[DATA RECORDS — start]

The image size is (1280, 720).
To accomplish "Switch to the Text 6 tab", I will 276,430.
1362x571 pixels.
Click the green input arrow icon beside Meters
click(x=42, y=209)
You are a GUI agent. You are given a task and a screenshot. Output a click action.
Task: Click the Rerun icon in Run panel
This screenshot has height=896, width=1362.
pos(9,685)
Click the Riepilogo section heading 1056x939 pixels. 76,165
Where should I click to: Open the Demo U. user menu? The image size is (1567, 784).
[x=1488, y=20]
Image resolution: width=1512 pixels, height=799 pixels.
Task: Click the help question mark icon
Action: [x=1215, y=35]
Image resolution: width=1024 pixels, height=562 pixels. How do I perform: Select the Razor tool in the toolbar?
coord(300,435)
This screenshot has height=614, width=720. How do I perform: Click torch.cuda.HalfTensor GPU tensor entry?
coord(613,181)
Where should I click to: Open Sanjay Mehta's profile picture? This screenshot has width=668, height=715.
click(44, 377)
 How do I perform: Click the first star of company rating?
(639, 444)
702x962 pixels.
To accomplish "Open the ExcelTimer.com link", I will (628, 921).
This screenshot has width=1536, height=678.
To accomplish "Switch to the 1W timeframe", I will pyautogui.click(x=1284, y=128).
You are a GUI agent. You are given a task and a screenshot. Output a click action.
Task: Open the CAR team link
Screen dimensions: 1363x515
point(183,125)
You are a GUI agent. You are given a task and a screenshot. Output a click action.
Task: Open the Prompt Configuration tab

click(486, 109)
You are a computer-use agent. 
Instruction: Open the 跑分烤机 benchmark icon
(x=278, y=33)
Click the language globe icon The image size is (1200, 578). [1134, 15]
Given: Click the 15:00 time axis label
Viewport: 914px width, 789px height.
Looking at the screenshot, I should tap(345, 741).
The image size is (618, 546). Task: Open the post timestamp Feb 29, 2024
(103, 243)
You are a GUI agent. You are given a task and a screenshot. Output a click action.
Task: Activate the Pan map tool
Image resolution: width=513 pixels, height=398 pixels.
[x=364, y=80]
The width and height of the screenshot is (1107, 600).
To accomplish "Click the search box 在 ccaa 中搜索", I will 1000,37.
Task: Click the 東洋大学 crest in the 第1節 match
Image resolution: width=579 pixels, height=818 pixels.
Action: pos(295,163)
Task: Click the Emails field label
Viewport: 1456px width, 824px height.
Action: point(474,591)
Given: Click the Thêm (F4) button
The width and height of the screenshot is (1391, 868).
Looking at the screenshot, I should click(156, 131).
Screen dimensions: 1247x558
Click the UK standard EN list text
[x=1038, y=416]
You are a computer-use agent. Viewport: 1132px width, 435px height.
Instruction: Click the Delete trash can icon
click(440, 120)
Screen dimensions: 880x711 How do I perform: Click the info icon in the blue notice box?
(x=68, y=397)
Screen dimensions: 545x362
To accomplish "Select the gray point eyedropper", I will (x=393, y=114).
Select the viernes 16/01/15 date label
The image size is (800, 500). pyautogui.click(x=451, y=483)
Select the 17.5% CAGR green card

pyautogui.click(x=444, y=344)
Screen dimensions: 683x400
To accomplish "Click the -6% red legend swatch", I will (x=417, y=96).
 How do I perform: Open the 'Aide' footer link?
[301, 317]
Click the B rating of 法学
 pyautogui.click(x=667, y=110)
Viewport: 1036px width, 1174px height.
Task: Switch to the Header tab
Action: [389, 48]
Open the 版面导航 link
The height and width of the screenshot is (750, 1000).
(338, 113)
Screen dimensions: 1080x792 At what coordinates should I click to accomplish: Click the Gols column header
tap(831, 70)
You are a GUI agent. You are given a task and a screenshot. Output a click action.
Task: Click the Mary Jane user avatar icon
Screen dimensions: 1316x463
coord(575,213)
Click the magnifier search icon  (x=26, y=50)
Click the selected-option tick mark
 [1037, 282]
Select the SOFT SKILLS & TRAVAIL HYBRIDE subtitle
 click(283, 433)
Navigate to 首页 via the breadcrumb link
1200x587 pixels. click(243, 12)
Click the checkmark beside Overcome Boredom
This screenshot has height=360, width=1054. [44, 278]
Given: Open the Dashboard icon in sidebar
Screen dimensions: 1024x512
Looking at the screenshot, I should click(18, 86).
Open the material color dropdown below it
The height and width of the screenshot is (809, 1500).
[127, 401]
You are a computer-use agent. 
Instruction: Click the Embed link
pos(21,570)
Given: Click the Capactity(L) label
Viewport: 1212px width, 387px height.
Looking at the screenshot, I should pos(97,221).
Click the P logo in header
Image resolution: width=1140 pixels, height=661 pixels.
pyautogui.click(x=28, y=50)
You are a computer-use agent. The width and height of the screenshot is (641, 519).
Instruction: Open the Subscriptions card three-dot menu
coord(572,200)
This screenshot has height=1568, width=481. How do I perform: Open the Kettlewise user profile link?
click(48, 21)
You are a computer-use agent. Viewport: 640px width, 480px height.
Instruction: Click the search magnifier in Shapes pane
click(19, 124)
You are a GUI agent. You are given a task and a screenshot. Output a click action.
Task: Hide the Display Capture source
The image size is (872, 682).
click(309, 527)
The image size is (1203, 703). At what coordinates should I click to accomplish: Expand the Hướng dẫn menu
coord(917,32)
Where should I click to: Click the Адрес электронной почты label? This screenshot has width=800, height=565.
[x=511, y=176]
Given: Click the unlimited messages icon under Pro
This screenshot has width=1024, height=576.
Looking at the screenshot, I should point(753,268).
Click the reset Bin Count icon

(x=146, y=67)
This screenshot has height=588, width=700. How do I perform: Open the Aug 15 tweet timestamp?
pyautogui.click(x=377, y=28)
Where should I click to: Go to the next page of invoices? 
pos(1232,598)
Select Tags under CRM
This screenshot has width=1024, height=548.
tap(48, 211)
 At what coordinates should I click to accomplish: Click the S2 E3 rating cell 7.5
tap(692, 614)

[DATA RECORDS — finish]

**YOUR ASSIGNMENT**
Exactly how many lines in the data above hold "computer"? State that number only.

**ANSWER FOR THE TASK**
5